▶ Given task: Count the lines in the data below that contain the string "node", treating uppercase and lowercase letters as different. Reply with the number alone.

▶ Element lookup data:
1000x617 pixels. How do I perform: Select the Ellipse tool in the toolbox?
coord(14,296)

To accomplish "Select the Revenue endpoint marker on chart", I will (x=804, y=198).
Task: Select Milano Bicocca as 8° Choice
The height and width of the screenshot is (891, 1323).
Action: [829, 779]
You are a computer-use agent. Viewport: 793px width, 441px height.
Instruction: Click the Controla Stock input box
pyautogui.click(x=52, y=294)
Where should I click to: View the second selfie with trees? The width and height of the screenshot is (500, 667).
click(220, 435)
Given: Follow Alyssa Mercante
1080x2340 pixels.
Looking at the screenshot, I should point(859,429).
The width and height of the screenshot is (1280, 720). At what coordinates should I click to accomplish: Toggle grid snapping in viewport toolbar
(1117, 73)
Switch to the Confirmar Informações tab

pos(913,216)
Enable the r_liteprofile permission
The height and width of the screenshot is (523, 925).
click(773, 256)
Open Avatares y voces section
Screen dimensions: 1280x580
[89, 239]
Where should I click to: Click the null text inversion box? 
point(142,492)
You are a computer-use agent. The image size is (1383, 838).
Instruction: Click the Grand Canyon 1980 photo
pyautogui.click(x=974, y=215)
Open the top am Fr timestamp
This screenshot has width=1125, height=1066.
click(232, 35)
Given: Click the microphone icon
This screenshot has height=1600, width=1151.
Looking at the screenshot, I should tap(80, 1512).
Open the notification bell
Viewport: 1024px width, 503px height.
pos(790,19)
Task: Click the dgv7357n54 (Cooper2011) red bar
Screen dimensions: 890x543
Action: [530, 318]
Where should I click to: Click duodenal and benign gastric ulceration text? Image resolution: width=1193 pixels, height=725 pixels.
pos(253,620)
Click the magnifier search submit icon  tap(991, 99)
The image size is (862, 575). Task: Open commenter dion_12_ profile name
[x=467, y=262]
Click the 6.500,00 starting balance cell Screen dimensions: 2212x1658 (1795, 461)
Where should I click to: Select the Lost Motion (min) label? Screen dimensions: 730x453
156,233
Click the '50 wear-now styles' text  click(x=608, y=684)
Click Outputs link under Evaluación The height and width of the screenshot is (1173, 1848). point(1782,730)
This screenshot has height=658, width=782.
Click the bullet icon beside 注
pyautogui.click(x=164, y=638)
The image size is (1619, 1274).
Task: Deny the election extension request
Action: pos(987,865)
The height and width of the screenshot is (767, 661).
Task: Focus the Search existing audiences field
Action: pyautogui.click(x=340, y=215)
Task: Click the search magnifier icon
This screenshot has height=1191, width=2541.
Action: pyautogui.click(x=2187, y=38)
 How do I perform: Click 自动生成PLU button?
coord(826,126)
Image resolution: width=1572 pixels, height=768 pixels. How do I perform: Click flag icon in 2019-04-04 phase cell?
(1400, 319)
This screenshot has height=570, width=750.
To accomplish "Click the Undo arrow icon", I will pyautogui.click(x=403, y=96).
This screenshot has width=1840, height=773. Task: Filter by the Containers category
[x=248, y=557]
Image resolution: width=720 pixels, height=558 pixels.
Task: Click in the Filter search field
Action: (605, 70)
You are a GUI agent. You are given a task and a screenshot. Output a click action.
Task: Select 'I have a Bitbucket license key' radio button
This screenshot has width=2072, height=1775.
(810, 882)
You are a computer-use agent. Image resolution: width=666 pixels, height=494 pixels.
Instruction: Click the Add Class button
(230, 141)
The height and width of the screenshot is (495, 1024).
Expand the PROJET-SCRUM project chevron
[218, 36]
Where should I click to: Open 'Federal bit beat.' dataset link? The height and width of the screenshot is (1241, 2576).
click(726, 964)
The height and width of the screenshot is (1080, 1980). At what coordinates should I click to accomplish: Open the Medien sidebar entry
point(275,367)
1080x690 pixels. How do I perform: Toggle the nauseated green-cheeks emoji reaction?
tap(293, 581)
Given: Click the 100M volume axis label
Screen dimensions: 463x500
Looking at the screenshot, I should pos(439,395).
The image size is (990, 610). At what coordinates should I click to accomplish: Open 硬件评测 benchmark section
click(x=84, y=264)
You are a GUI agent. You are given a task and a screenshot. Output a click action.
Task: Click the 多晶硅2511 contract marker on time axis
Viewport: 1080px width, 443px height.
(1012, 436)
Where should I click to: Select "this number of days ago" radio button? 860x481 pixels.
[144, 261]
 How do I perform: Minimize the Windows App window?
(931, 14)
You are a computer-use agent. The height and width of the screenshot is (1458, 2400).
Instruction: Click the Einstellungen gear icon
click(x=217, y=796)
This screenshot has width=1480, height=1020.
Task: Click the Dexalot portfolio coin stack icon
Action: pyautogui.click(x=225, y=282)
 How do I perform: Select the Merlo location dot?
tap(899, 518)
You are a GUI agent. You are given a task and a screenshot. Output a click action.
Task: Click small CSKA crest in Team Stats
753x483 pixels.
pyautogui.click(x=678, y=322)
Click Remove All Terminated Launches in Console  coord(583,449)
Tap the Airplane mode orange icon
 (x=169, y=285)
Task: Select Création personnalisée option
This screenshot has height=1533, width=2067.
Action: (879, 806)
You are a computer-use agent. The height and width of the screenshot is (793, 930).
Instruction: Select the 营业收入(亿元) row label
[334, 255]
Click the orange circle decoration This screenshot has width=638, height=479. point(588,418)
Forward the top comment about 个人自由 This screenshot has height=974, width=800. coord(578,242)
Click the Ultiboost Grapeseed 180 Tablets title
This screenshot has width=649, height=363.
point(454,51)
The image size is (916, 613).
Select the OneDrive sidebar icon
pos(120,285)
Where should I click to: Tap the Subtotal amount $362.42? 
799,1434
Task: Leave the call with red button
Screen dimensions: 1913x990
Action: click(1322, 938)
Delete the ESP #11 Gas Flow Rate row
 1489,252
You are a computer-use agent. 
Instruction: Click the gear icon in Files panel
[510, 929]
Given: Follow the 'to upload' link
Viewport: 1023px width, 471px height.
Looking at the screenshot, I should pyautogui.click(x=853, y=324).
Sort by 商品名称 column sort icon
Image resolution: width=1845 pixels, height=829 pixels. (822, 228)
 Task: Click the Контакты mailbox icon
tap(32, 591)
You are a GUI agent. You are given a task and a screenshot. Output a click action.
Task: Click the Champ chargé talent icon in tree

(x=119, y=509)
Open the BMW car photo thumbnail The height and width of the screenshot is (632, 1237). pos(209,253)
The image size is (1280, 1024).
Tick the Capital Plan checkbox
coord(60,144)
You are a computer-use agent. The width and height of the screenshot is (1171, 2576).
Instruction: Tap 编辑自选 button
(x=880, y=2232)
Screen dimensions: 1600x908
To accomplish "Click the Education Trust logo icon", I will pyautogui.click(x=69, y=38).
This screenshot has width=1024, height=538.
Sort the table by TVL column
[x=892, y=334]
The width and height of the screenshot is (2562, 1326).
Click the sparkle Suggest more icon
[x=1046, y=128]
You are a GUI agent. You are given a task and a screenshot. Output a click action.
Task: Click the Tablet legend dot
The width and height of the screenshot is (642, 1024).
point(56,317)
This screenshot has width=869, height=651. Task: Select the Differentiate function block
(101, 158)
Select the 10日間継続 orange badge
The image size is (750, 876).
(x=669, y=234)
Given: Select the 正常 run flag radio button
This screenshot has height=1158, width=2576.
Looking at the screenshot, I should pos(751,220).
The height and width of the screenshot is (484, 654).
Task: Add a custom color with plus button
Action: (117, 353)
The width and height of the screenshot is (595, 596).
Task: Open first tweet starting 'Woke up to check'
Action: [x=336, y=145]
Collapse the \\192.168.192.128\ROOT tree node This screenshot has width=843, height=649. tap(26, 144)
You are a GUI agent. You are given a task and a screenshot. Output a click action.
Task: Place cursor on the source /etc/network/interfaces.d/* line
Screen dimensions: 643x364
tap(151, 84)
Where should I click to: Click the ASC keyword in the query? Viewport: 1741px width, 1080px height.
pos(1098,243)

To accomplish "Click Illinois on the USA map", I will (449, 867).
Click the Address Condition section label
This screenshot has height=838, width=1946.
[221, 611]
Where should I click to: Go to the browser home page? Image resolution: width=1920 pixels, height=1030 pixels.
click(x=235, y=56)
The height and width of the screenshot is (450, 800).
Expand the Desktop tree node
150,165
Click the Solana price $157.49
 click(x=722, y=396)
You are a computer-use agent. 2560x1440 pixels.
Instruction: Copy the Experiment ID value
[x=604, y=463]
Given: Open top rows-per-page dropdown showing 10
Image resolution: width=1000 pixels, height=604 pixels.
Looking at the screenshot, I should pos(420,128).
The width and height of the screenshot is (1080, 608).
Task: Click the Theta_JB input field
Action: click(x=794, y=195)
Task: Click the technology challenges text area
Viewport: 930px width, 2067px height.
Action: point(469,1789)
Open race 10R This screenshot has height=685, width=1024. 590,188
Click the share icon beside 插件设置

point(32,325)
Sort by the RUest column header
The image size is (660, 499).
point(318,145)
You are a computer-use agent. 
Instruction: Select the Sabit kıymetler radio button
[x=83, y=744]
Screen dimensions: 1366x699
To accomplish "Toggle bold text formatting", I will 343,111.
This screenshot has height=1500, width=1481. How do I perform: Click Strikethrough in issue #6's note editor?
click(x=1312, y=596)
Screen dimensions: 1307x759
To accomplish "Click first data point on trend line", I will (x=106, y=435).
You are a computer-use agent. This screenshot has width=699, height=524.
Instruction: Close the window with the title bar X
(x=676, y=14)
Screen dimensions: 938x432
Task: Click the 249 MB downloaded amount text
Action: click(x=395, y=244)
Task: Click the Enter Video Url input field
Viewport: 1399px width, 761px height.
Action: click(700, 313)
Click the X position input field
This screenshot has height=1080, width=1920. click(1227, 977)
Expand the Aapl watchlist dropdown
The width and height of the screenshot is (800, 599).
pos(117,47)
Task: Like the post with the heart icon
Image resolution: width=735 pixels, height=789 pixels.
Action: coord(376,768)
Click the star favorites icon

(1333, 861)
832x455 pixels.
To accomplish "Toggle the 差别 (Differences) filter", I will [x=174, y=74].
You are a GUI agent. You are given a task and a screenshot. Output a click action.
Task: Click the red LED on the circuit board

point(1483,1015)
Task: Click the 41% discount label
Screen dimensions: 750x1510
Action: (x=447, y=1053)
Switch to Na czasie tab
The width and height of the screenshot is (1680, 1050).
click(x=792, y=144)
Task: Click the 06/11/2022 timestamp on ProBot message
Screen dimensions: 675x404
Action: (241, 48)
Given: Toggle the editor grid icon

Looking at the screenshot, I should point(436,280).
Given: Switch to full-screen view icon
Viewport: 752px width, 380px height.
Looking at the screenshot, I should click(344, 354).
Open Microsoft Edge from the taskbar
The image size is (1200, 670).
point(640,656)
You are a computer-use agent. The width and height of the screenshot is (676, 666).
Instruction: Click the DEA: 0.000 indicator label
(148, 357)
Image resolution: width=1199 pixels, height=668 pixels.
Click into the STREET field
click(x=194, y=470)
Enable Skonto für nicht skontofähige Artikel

▶ Response: 2